Pentaho Tutorial for Beginners – Learn Pentaho in simple and easy steps starting from basic to advanced concepts with examples including Overview and then. Introduction. The purpose of this tutorial is to provide a comprehensive set of examples for transforming an operational (OLTP) database into a dimensional. mastering data integration (ETL) with pentaho kettle PDI. hands on, real case studies,tips, examples, walk trough a full project from start to end based on.

Author: Mezik Bajora
Country: Czech Republic
Language: English (Spanish)
Genre: Music
Published (Last): 16 April 2013
Pages: 219
PDF File Size: 16.58 Mb
ePub File Size: 16.53 Mb
ISBN: 437-6-18309-426-4
Downloads: 87320
Price: Free* [*Free Regsitration Required]
Uploader: Zuluk

Transformations are used to describe the data flows for ETL such as reading from a source, transforming data and loading it into a target location. Jobs are used to coordinate ETL activities such as defining the flow and dependencies for what order transformations should be run, or prepare for execution by checking conditions such as, “Is my source file available?

This exercise will step you through building your first transformation with Pentaho Data Integration introducing common concepts along the way. The exercise scenario includes a flat file. Several of the customer records are missing postal codes zip codes that must be resolved before loading into the database.

The logic looks like this:. First connect to a repository, then follow the instructions below to retrieve data from a flat file. Click the Fields tab and click Get Fields to retrieve the input fields from pentaoh source file. When the Nr of lines to sample window appears, enter 0 in the field then click OK.


Pentaho Tutorial

After completing Retrieve Data from a Flat Fileyou are ready to add the next step to your transformation. The source file contains several records that kettlf missing postal codes. Use the Filter Rows transformation step to separate out those records so tutorixl you can resolve them in a later exercise. After you resolve missing zip code informationthe last task is to clean up the field layout on your lookup stream.

Cleaning up makes it so that it matches the format and layout of your other stream going to the Write to Database step. Create a Select values step for renaming fields on the stream, removing unnecessary fields, and more. Data Integration provides a number of deployment options.

Data Integration – Kettle | Hitachi Vantara Community

Running a Transformation explains these and other options available for execution. The Run Options window appears. Keep the default Pentaho local option for this exercise.

It will use the native Pentaho engine and run the transformation on your local machine. This tab also indicates whether an error occurred in a transformation step.

Pentaho Data Integration

We did not intentionally put any tktorial in this tutorial so it should run correctly. But, if a mistake had occurred, steps that caused the transformation to fail would be highlighted in red.


The logic looks like this: Retrieving Data from a Flat File First connect to mettle repository, then follow the instructions below to retrieve data from a flat file. You will return to this step later and configure the Send true data to step and Send false data to step settings after adding their target steps to your transformation.

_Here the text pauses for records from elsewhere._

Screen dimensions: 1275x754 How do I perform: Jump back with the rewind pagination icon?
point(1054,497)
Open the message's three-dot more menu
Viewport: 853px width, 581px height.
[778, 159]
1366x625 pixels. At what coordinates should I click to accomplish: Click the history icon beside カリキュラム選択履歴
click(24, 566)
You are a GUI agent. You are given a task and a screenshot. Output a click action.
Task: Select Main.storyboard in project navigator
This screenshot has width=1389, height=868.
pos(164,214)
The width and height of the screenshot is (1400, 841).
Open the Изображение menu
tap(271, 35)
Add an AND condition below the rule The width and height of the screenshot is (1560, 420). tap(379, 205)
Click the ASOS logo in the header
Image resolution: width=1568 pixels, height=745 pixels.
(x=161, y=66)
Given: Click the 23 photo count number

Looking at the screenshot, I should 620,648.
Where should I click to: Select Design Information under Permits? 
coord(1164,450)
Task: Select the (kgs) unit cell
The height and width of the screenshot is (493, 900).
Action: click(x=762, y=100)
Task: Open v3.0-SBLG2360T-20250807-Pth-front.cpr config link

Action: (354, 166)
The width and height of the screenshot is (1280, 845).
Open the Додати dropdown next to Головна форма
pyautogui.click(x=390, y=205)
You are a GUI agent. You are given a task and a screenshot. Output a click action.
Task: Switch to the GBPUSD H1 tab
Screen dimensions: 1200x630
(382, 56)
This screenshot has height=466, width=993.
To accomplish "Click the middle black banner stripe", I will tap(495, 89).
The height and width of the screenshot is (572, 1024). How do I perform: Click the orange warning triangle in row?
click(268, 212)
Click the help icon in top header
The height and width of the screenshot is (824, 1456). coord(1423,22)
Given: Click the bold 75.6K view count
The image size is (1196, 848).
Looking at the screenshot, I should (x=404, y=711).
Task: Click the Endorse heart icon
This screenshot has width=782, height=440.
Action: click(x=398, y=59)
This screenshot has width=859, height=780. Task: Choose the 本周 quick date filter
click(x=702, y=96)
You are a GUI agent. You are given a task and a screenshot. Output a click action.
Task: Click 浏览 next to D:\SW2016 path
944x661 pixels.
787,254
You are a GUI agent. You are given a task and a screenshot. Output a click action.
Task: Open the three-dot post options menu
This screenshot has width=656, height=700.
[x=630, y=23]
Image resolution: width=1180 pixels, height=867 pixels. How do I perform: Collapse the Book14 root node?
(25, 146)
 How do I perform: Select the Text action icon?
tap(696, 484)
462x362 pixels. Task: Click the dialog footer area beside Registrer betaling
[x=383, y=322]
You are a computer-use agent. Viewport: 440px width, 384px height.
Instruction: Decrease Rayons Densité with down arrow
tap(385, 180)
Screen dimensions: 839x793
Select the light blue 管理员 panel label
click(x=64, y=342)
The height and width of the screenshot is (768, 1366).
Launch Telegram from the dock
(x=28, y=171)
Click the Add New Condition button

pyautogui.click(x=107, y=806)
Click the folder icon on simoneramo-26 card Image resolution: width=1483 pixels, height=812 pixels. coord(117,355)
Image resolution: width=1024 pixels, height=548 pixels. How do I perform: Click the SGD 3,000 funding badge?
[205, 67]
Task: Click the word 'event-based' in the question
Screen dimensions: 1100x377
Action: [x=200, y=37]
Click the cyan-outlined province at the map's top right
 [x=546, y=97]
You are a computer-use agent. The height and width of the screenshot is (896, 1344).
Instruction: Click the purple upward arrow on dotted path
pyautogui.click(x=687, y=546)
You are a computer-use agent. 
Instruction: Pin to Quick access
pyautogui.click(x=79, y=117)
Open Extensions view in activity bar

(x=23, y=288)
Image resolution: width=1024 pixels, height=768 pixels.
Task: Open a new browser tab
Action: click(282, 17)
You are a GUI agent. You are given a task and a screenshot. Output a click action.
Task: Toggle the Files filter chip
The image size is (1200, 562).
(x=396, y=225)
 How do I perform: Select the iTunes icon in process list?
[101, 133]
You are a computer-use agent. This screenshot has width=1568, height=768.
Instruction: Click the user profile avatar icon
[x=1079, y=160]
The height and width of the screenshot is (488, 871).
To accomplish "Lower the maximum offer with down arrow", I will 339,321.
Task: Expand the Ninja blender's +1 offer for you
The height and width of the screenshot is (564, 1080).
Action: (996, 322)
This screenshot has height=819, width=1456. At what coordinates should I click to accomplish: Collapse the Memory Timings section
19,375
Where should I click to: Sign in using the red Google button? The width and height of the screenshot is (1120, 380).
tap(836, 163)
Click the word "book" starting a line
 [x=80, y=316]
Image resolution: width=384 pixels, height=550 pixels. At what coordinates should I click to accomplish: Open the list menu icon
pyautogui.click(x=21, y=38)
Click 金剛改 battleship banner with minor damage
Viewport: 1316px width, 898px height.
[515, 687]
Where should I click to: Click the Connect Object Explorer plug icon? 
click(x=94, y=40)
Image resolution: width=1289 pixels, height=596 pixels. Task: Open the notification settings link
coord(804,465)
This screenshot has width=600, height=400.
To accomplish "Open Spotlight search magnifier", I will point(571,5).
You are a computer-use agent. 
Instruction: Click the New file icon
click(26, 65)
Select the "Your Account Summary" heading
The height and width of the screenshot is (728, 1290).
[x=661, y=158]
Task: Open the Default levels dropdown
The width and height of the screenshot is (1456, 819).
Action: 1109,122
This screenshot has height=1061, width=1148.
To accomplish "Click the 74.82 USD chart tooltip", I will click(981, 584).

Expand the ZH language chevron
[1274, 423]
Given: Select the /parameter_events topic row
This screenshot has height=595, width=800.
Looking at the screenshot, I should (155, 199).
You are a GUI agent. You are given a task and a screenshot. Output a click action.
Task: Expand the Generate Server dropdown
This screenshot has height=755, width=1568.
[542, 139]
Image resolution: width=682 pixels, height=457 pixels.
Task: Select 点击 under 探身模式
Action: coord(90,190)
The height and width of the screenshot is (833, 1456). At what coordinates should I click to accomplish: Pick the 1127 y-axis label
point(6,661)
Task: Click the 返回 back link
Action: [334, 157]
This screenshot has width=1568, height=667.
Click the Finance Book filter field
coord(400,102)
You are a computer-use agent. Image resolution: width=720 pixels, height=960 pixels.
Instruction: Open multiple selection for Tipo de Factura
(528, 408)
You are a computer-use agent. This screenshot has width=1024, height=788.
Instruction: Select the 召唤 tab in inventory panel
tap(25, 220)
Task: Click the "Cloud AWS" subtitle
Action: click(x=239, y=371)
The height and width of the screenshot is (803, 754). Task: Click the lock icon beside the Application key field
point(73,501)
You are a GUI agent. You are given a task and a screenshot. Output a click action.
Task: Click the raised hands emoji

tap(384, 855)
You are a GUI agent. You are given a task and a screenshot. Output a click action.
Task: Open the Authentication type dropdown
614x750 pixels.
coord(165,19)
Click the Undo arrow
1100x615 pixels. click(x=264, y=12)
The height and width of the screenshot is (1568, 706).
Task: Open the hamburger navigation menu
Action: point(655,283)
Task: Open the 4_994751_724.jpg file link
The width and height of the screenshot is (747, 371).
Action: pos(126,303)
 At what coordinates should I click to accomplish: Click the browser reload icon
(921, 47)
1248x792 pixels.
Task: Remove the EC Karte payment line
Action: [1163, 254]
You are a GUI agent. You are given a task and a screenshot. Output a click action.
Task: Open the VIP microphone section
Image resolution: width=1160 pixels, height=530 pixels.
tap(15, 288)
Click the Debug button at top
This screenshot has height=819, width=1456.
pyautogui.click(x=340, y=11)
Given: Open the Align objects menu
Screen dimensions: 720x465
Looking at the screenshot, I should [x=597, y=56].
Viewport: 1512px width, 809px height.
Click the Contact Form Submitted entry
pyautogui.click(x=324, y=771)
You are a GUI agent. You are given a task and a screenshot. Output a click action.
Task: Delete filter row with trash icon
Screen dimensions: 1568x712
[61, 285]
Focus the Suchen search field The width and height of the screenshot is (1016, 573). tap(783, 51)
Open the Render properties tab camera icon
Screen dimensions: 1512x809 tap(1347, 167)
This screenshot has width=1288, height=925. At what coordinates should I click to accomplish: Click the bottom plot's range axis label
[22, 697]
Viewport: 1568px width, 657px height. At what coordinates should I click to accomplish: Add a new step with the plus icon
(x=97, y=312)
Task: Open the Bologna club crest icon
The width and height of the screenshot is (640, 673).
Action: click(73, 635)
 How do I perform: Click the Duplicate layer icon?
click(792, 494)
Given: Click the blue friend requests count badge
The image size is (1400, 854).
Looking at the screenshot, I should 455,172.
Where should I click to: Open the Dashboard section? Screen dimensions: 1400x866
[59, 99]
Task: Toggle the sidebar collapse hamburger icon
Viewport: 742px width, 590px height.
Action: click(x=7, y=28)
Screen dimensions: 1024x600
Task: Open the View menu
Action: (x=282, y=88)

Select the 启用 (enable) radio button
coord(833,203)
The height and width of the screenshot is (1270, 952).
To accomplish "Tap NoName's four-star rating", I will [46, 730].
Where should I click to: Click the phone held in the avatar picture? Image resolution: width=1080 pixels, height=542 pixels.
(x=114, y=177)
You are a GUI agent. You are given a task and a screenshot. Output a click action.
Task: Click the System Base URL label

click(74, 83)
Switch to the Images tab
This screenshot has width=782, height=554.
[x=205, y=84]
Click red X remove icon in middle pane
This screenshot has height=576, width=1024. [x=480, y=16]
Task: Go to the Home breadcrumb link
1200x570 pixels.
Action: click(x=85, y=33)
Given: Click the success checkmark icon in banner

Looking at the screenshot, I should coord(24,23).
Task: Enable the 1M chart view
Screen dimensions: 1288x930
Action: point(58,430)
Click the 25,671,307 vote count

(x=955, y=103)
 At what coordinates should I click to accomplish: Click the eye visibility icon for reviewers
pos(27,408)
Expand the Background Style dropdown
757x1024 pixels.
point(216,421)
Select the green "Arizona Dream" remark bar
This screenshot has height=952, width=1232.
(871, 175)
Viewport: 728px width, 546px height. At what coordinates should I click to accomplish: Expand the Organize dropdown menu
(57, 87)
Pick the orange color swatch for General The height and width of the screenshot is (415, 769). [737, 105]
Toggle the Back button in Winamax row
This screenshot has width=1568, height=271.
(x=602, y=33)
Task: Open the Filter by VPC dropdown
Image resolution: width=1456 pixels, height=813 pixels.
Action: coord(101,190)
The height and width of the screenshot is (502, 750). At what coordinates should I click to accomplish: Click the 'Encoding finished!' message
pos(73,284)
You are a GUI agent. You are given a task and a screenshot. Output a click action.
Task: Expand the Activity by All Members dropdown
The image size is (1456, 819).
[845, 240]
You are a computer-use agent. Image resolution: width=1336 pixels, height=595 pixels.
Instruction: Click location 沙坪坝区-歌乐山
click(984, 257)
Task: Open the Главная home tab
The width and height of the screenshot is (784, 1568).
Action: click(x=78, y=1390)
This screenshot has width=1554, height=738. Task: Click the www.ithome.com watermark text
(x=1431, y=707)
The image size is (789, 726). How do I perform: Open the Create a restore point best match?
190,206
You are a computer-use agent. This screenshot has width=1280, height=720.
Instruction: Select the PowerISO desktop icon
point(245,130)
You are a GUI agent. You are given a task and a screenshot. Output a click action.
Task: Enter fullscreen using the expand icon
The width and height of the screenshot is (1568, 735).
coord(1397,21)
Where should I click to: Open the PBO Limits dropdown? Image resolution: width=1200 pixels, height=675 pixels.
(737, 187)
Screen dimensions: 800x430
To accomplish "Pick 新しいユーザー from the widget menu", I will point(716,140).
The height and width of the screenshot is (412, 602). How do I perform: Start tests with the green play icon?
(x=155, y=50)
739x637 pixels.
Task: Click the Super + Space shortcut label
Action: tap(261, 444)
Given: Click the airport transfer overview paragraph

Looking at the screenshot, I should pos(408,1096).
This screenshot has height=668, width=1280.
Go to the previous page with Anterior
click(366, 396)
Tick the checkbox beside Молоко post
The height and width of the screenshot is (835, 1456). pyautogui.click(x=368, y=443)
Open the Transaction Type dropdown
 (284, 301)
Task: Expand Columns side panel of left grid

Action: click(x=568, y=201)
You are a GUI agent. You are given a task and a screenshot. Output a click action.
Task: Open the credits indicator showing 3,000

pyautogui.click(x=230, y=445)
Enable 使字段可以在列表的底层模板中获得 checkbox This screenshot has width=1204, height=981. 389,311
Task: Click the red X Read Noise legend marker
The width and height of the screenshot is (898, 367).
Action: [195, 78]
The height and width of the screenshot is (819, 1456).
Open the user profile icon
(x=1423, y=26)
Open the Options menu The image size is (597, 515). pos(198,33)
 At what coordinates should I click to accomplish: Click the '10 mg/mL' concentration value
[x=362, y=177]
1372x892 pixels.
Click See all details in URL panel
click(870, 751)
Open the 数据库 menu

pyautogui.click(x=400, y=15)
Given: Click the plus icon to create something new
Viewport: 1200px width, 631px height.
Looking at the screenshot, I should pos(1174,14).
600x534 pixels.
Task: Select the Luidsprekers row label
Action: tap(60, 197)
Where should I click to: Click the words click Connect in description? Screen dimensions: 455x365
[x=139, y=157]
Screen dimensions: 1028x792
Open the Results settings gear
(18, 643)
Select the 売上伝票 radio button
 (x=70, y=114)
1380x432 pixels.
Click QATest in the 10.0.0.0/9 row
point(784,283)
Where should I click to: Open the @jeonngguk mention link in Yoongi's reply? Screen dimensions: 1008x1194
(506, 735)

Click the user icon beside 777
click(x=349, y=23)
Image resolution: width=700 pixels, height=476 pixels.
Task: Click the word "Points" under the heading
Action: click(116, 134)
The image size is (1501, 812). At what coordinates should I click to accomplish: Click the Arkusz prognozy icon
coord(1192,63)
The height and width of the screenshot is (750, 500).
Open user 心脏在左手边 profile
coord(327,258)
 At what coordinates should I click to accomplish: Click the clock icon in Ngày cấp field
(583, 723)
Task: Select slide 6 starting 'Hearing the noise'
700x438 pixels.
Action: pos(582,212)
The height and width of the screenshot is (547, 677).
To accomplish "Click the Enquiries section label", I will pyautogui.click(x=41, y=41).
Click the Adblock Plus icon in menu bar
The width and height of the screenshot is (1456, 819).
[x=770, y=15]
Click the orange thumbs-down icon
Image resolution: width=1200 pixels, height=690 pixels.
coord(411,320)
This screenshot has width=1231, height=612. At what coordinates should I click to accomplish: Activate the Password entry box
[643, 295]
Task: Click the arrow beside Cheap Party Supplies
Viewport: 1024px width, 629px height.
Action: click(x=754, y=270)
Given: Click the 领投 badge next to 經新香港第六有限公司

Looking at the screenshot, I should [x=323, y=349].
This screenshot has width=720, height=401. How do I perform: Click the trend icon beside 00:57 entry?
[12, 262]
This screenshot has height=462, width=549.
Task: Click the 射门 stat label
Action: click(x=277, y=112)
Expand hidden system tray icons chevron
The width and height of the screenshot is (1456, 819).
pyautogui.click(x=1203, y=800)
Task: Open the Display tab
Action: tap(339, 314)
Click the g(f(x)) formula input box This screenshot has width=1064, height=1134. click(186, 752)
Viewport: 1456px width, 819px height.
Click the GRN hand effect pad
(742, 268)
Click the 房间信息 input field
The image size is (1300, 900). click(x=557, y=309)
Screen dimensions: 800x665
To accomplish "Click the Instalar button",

Field Setting Connection Name: Sample Data Connection Type: If you get an error when testing your connection, ensure that you have provided the correct settings information as described in the table and that tuttorial sample database is running.

First, you will use a Text file input step to read from the source file, then you will use a Stream lookup step to bring the resolved Postal Codes into the stream. Completing Your Transformation After you resolve missing zip code informationthe last task is to clean up the field layout on your kettl stream. Run Your Transformation Data Integration provides a number of deployment options.